As a result, impressive economic progress has been made during the last 12 years. About73 percent of the post-1975 growth rate has been achieved during this era. After 1975, remittances increased 285 times and exports 133 times. Per capita income has tripled in the last one decade. Reserves have increased almost sevenfold (44 billion dollars) in a decade. Recognition as a developing country came inevitably from the UN. Megaprojects including the Padma bridge and Metro-rail are in sight. These will have a huge positive impact on investment, employment, and poverty alleviation. With sufficient economic power, it was possible to announce and implement a stimulus equal to 4.4 percent of GDP to fight the economic slowdown induced by the pandemic. However, half of the Tk10,000 crore incentive for social security has not yet been implemented. Until the pandemic struck, poverty and extreme poverty had been reducing rapidly, but both started rising due to the health crisis. Fortunately, inflation has been kept under control (5-6 percent). In five decades, food production has quadrupled. Sixty percent of rural income is now coming from the non-agricultural sector. The quantity of health and educational services has been improving. However, the qualities of both remain questionable. Undoubtedly, more positive changes were imminent. But the pandemic has forced everything into disarray.
However, before the pandemic, the macroeconomic success was seen to have improved social indicators. The number of children per couple has come down to 2.1. The average life expectancy has increased from 65 years in 2005 to 73 years at present (The South Asian average is 68 years). Digitization has been a driving force behind this positive transformation. E-commerce has revolutionized trade and commerce. The market size of e-commerce is huge (200 billion taka). The digitization of government services, decentralization, and quality of services provided to the people have improved. Without this, the economy would have come to a grinding halt during the lockdowns. Moreover, the Eighth Five-Year Plan is paving the way for economic recovery. Around Tk 65 trillion will be required to implement the Plan. Most of this will be mobilized from domestic sources. Approximately 11.3 million jobs will be created during the planned period, invigorating domestic demand. Generating 30,000 MW of electricity will improve the quality of life. Eighty-one percent of the required investment will come from the private sector. Therefore, policy focus must continue to improve the business environment. Investment in education, health, and social security must be increased (this requires ensuring effective use of digital technology). Investment and policy focus on modernization and diversification of agriculture needs to be boosted as well. In addition to continuing the growth of the RMG sector, the ICT sector needs to emerge as a new engine of growth. The country's economy needs deeper linkage to local, regional, and global value chains. The policy priorities in infrastructure development need to be continued and enhanced if possible.

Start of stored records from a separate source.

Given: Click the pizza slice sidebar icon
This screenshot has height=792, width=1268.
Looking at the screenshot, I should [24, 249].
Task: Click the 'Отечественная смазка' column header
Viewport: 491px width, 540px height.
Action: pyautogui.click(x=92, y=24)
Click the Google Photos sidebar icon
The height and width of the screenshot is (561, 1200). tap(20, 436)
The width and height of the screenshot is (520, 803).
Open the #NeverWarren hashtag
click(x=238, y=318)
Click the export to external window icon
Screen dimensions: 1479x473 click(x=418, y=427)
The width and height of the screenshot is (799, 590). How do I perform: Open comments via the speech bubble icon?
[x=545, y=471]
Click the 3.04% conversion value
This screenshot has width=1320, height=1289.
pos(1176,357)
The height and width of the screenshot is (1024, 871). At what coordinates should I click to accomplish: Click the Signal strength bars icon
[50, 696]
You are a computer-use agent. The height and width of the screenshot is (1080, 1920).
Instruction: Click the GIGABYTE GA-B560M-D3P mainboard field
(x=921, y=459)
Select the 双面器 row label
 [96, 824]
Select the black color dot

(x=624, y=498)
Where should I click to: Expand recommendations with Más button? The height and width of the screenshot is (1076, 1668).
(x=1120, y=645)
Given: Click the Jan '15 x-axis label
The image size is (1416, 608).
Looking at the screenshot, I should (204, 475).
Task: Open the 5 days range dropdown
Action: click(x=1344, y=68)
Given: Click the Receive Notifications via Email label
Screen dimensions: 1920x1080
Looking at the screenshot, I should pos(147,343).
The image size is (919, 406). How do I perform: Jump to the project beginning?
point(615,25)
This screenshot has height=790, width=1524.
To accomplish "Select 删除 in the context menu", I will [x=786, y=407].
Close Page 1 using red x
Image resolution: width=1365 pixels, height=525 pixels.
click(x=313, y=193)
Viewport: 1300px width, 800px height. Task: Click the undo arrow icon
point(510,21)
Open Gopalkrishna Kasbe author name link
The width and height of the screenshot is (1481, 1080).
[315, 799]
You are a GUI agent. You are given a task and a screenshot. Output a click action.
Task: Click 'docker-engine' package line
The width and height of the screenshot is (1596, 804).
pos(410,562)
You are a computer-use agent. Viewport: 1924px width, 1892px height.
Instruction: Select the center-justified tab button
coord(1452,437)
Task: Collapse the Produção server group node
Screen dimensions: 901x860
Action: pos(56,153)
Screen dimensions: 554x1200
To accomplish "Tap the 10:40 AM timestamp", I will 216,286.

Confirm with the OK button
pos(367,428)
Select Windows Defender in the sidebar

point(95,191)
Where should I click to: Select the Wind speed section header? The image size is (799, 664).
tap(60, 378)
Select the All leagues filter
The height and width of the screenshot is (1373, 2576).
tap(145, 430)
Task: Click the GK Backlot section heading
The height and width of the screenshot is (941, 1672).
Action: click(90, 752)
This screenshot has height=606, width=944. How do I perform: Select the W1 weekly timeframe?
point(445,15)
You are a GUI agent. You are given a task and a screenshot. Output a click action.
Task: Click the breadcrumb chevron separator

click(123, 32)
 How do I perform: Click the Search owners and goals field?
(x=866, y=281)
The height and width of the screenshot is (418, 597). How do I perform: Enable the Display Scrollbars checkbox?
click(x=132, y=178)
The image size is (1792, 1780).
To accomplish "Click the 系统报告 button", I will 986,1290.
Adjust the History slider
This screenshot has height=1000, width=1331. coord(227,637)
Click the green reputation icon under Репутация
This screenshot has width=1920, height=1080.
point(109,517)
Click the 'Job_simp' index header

Immense potential is undoubtedly awaiting us. However, there are also many challenges ahead. We must keep in mind that enhanced tax collection and a competitive capital market will be our hope for long-term capital mobilization. Improving tax collection skills using digital technology should be given top priority. Along with the necessary reforms in the capital market, the bond and sukuk markets need to be activated in a real sense. The Bangladesh Security Exchange Commission has already started moving in this direction. But a lot more deserves to be done. Therefore, there is no alternative to the best practice of reporting and disclosures on capital market information to gain the confidence of investors. Expatriate Bangladeshis will be especially interested in our well-run bond market. Additionally, keeping the process of economic recovery green (i.e., environmentally friendly), digital and inclusive must be at the very center of policy drive.
Everything comes to a standstill because of bureaucratic complexity. Due to an extreme lack of coordination, resources are being left unused and wasted. So, the implementation trend must be constantly monitored. Above all, to ensure good governance, the anti-corruption stance of the top leadership must be reflected even in the grassroots level. If political stability and continuity are preserved while maintaining social peace, democratic participation, and justice, we will be able to reach the desired goal of becoming a prosperous country defying all challenges. However, defeating the pandemic must be our top priority now.
The author is a Bangabandhu Chair Professor at Dhaka University and former Governor of Bangladesh Bank. Contact: [email protected]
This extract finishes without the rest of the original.